Roofing contractors that cover a homeowner’s deductible are lying to the insurance and mortgage companies. It affects everybody, and I am going to explain in detail what the issues are. If you are a roofing business owner, there is a huge difference between what happens when a homeowner pays the deductible versus you the business owner paying. So, please read on, it may just help you decide to stop covering deductibles as well as to understand and recognize the varied problems with doing so.
I understand both sides of the coin. In my roofing business area, we have a lot of competition that covers deductibles and we must have this conversation with homeowners all the time. In six years of operations, we have never covered deductible.

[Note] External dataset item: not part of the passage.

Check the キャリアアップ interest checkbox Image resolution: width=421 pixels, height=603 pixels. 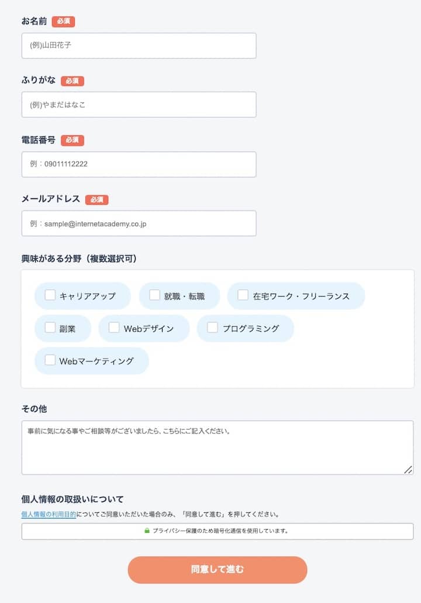[x=50, y=296]
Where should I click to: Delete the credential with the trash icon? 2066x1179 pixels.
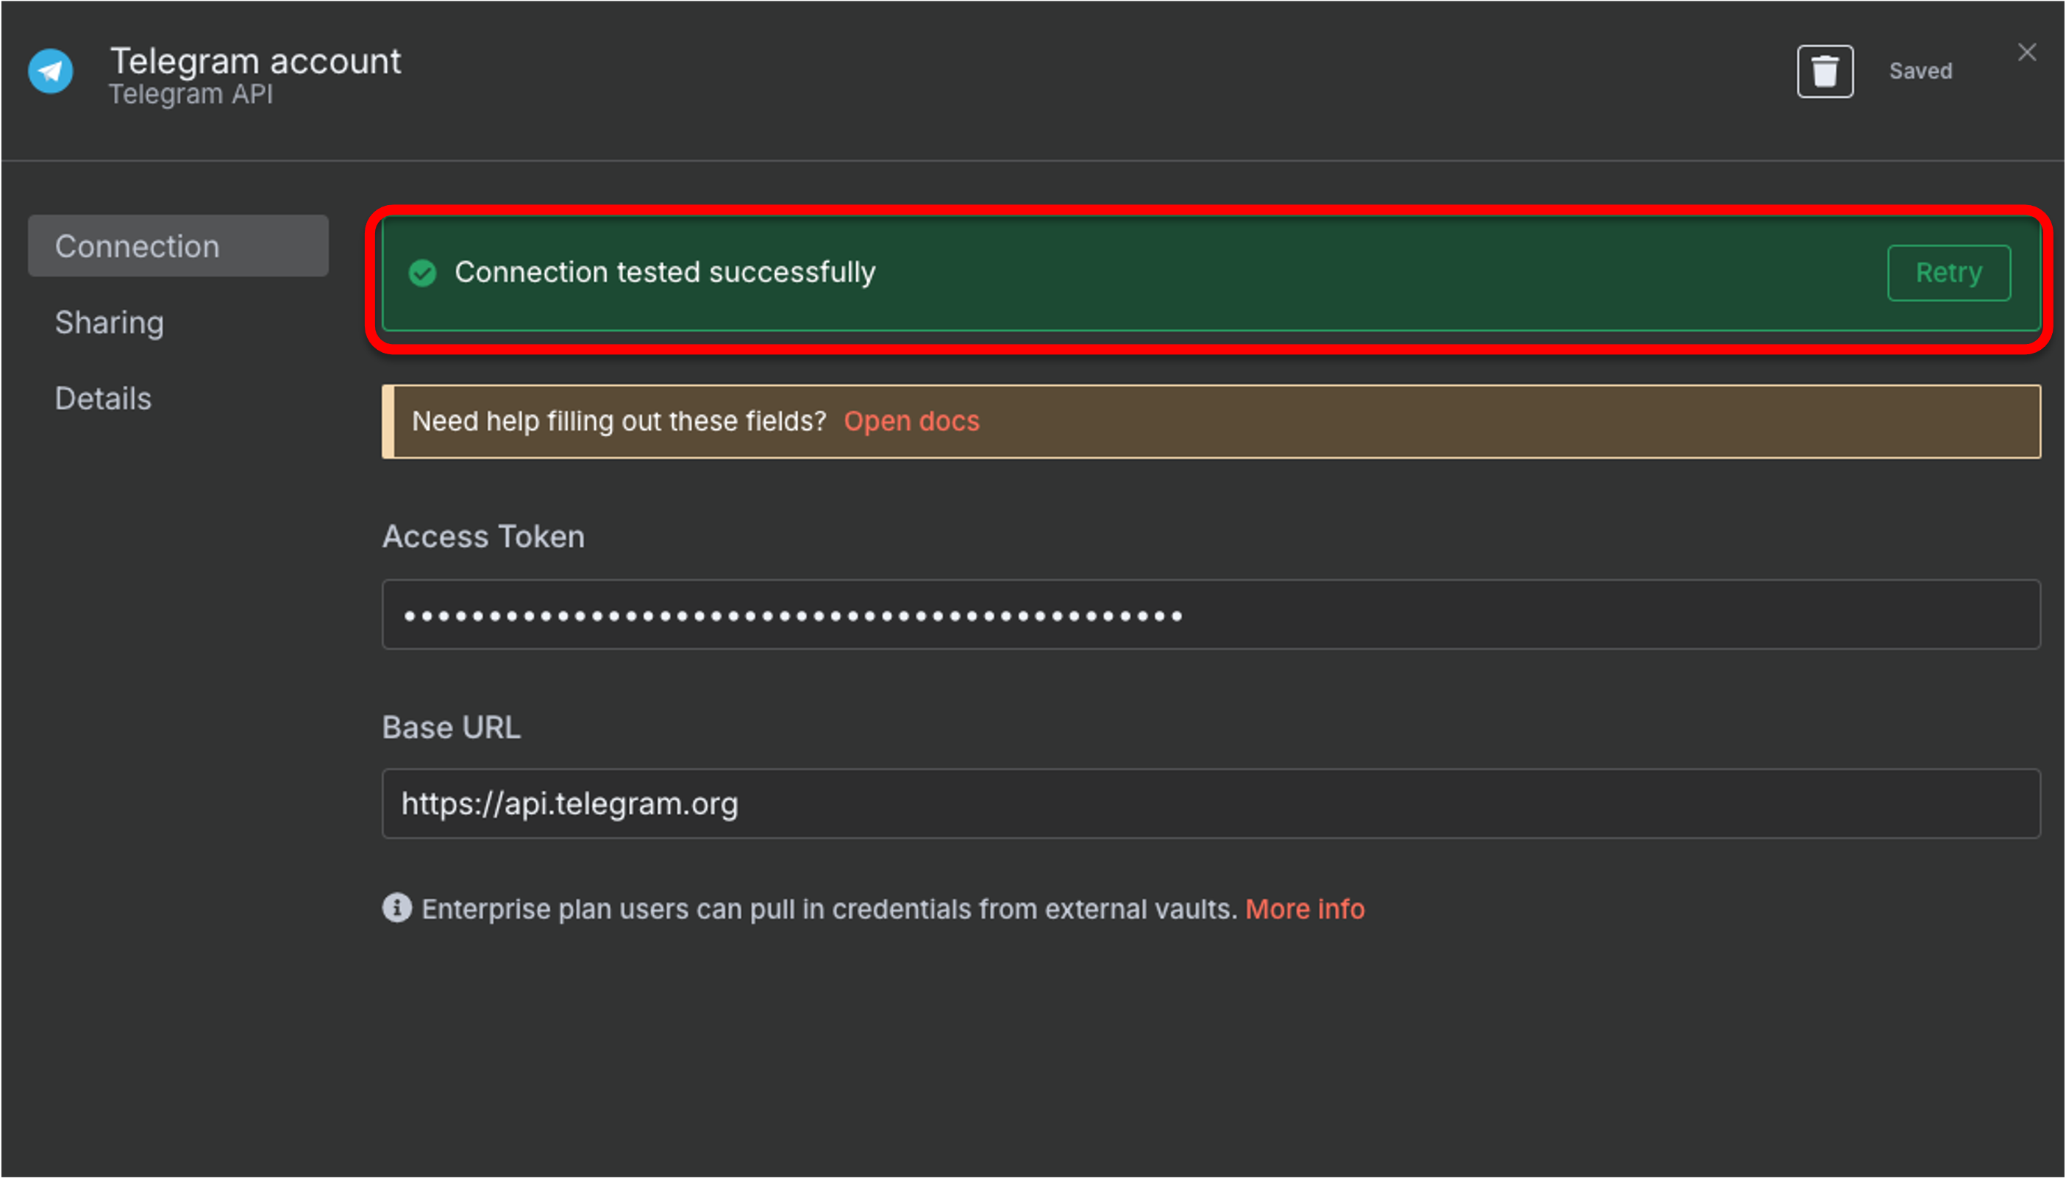pos(1825,71)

Last year we collected about one hundred and seventy thousand dollars in deductibles.
So, I understand deductibles inside and out when it comes to roofing and I want to help you understand the line between the two as well as the factors that contribute to the deductible.
According to CNBC in 2018 only 39% of Americans have enough savings to cover a $1,000 unexpected expense.
I don’t blame homeowners from being upset when they have unexpected roof problems caused by things like hail damage, storm damage, hurricane damage, and don’t have the money to pay their deductible to get the roof fixed. When you’re in the sixty one percent of people who cannot write a check for a thousand dollars, it’s a tough situation. I feel for you but doing it the wrong way doesn’t make it right, it only contributes to the problem.
When an insurance company gives you an estimate about how much a premium is going to be, they’re going to ask you a question about how much can you pay in case something bad happens and you must file a claim. The higher your homeowner’s insurance deductible, the lower your premiums will be.
However, that means lower payouts from your insurer when terrible things happen. So, it’s crucial to understand the trade-off you’re making and settle on a homeowner’s insurance deductible that makes sense for you and your finances.
Insurance companies can calculate all the factors that would trigger a claim. They know the areas that are particularly prone to recurring or special risks. For example, they know how many hail events occur in an area, how many storm events, how many hurricane events, they know it all and they calculate their risk. The only way you can be sure of the factors that contribute to your deductible calculation is to check your policy or talk to your insurer.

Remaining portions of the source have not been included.